Even if you never plan to touch a chatbot or toy with smart tech, you can’t afford to snub them entirely. So, where to begin? Artificial intelligence (AI), at its simplest, enables machines to mimic human thought and behaviour. The possibilities seem endless, as do the questions.
For some, AI is an empowering assistant that brilliantly boosts productivity, streamlines routine tasks and frees up time for more creative activities. For others, AI is a glorified plagiarism engine flooding the net with plausible but false content and posing an existential threat. After all, Elon Musk has likened superintelligent AI to nuclear weapons.
These three books will help you grasp what AI can, and cannot, do and where it might lead us next. Some offer practical guidance for everyday use, others confront the ethical minefield. Whether you’re a novice, a sceptic or a curious convert, this reading list will help you understand the possibilities and pitfalls of the technical revolution reshaping our future.
If you read only one non-fiction book this year, make it one of these three.

[Stored data]
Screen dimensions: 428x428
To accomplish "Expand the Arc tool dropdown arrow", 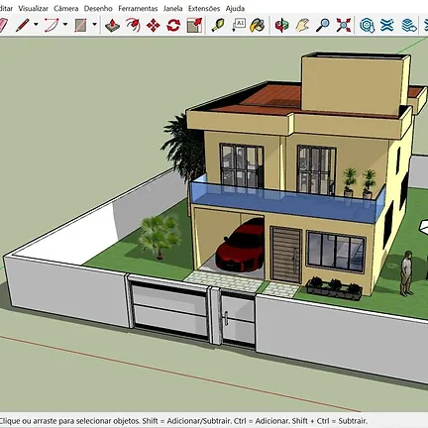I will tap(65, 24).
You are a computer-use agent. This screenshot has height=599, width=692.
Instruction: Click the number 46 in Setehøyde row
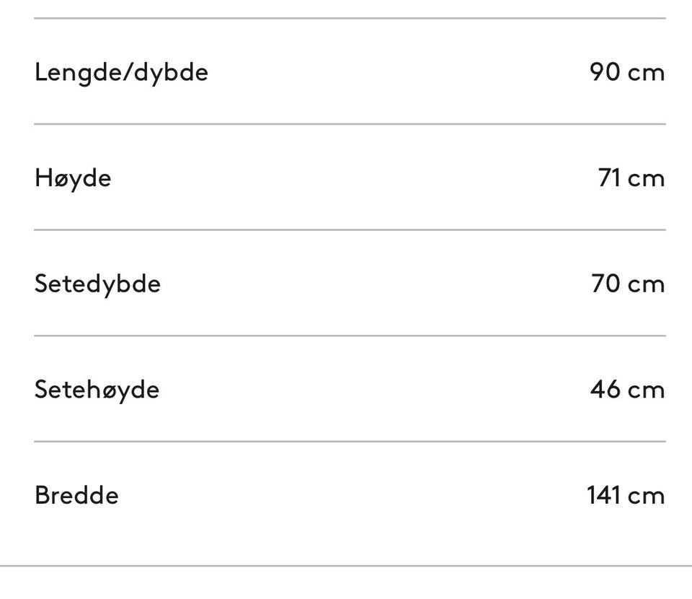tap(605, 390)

Problem to work on >> Reproduce the passage on AI books, beginning at the words "These three books" and stopping after "of these three.". Switch "novice" to "beginner" wherever it occurs. These lines were drawn from a separate source.

Exercise output >>
These three books will help you grasp what AI can, and cannot, do and where it might lead us next. Some offer practical guidance for everyday use, others confront the ethical minefield. Whether you’re a beginner, a sceptic or a curious convert, this reading list will help you understand the possibilities and pitfalls of the technical revolution reshaping our future.
If you read only one non-fiction book this year, make it one of these three.